DATA LISTING

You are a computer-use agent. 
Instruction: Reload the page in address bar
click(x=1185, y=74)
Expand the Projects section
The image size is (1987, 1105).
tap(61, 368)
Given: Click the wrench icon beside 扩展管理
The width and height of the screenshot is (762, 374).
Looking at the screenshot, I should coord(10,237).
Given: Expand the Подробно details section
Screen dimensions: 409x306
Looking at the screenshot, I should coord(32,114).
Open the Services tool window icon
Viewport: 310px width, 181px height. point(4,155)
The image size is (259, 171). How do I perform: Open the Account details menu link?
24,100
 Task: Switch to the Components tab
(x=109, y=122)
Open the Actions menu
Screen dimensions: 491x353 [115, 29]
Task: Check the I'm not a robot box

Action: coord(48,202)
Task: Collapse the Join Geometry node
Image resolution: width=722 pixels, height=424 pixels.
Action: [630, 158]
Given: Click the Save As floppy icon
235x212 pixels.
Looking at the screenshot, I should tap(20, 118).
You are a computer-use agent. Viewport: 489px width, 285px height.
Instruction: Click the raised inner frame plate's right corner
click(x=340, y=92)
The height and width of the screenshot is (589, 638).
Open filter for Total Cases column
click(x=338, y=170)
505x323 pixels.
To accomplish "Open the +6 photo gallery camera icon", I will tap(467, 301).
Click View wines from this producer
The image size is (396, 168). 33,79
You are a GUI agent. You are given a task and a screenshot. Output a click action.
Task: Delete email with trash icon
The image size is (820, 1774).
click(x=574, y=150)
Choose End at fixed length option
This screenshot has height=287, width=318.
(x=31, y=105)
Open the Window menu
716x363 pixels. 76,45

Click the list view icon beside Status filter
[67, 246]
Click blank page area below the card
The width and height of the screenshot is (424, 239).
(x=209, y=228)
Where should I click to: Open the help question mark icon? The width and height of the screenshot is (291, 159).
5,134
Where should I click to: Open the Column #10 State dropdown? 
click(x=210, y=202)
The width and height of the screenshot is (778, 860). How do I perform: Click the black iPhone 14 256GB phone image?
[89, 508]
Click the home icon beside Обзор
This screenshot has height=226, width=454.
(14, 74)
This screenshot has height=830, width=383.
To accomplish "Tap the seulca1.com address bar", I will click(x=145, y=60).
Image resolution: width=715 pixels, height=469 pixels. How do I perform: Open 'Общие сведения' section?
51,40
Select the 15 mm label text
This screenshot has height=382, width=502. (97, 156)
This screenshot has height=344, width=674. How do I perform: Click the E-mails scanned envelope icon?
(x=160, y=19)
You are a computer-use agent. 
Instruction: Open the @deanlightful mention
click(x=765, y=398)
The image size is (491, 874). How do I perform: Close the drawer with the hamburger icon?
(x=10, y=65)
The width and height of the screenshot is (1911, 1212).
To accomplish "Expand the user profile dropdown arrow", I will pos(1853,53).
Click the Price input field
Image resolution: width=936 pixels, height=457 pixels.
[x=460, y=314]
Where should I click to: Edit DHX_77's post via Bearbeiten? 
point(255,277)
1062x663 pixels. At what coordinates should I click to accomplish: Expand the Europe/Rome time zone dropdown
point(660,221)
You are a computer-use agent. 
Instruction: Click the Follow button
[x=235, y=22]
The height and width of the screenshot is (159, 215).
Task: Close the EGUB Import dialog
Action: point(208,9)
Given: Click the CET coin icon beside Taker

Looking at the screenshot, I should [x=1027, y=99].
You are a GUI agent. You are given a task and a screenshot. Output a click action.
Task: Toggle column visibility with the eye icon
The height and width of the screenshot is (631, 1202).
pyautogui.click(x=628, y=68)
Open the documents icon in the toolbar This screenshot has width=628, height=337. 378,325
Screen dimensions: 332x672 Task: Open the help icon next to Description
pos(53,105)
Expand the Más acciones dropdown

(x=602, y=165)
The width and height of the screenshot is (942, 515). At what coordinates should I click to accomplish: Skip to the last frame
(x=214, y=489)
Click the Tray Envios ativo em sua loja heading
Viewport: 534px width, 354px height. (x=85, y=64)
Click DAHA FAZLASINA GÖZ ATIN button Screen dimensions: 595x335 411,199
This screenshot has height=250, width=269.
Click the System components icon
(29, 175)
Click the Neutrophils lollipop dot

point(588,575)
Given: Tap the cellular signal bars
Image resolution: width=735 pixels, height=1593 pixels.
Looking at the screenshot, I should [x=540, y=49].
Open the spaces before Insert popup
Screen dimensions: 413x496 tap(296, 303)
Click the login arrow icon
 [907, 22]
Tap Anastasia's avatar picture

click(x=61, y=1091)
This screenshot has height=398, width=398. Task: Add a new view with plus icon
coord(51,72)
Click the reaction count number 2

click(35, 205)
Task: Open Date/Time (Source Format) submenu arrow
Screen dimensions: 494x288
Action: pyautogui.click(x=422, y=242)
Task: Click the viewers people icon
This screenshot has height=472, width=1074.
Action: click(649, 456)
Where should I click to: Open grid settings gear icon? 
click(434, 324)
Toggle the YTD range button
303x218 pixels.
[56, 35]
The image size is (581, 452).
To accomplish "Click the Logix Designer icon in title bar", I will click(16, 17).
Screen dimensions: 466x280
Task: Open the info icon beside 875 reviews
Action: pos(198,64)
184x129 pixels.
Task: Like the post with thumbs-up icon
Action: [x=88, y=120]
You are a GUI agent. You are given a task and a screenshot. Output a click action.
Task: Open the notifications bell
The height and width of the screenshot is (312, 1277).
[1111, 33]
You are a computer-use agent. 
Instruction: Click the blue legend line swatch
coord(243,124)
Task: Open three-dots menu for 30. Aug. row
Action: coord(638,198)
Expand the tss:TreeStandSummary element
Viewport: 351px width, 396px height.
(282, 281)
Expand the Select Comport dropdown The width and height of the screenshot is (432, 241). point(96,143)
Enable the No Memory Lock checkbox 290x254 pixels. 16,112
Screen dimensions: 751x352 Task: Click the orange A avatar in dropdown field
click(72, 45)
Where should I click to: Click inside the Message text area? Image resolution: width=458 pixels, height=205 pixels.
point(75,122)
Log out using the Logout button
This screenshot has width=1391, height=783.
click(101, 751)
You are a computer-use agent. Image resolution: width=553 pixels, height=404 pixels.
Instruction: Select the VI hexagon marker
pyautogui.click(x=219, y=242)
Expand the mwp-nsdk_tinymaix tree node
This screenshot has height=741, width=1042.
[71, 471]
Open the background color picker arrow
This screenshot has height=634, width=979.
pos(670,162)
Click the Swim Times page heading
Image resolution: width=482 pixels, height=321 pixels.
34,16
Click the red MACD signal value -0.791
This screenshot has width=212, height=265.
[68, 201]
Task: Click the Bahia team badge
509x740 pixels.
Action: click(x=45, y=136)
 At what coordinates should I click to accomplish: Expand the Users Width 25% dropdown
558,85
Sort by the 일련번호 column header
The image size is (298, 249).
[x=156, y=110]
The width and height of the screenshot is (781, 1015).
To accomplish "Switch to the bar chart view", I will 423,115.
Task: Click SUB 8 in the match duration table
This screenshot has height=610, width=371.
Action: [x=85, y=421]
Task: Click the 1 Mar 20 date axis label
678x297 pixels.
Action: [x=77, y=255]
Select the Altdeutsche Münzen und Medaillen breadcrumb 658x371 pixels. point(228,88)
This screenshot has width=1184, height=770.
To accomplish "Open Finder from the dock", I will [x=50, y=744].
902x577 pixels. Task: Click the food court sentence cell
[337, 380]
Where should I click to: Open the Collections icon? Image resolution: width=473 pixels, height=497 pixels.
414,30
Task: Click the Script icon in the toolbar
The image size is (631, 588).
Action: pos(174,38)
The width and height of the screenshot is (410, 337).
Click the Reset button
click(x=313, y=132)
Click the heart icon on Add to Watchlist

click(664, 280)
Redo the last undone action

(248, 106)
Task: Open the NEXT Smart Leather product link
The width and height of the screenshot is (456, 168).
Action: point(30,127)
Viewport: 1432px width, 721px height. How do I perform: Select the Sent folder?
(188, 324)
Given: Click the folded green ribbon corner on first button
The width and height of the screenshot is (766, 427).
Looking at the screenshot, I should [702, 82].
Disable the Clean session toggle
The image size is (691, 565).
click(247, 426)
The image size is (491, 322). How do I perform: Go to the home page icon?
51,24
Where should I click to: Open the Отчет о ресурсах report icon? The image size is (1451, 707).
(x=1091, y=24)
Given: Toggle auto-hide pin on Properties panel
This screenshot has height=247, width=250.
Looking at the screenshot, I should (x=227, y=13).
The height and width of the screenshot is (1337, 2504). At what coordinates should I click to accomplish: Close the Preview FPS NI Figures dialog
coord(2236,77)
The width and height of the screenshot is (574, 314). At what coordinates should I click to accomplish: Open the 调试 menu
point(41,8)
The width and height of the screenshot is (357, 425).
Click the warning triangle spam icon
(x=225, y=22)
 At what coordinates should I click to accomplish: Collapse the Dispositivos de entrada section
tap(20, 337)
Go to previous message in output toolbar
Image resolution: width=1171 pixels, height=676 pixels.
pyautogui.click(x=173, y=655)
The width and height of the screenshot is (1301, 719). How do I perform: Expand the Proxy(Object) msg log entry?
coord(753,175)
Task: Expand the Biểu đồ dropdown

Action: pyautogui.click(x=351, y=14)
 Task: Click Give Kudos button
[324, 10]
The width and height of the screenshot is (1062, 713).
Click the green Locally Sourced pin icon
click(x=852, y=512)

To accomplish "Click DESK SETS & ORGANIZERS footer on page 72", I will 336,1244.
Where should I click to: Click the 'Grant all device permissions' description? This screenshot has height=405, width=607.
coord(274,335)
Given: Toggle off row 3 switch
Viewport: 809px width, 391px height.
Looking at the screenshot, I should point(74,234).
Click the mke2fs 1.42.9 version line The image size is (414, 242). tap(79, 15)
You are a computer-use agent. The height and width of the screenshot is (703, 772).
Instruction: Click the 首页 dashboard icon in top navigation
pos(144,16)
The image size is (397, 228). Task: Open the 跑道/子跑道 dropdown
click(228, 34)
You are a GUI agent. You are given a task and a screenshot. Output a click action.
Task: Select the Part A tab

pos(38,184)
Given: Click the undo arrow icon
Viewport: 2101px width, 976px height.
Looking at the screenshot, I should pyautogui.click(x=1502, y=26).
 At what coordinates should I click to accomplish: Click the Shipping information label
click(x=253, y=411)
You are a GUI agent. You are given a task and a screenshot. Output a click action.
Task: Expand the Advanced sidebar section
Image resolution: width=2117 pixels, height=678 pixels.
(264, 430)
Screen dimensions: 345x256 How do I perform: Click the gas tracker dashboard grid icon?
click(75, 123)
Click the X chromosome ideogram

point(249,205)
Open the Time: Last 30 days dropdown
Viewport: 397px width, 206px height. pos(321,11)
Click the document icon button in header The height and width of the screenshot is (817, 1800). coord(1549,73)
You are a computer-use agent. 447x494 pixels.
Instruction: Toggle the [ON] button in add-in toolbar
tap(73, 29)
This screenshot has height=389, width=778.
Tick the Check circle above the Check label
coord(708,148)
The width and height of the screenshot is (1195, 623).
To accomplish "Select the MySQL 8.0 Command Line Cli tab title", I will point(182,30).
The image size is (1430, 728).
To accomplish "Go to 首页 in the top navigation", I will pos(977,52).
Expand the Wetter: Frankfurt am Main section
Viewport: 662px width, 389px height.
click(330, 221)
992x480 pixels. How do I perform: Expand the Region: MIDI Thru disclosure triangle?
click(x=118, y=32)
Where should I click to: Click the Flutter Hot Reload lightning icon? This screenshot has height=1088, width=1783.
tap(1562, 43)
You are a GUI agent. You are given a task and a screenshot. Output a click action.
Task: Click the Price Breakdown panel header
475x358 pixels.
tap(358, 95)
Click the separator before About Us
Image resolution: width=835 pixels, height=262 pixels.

REQUIREMENTS
Reproduce the listing starting at the line containing "The width and height of the screenshot is (357, 425)." and ending at the line containing "I will 336,1244.", substituting "Locally Grown" for "Locally Sourced" and leaving everything else unchanged.

EXERCISE OUTPUT
The width and height of the screenshot is (357, 425).
Click the warning triangle spam icon
(x=225, y=22)
 At what coordinates should I click to accomplish: Collapse the Dispositivos de entrada section
tap(20, 337)
Go to previous message in output toolbar
Image resolution: width=1171 pixels, height=676 pixels.
pyautogui.click(x=173, y=655)
The width and height of the screenshot is (1301, 719). How do I perform: Expand the Proxy(Object) msg log entry?
coord(753,175)
Task: Expand the Biểu đồ dropdown

Action: pyautogui.click(x=351, y=14)
 Task: Click Give Kudos button
[324, 10]
The width and height of the screenshot is (1062, 713).
Click the green Locally Grown pin icon
click(x=852, y=512)

To accomplish "Click DESK SETS & ORGANIZERS footer on page 72", I will 336,1244.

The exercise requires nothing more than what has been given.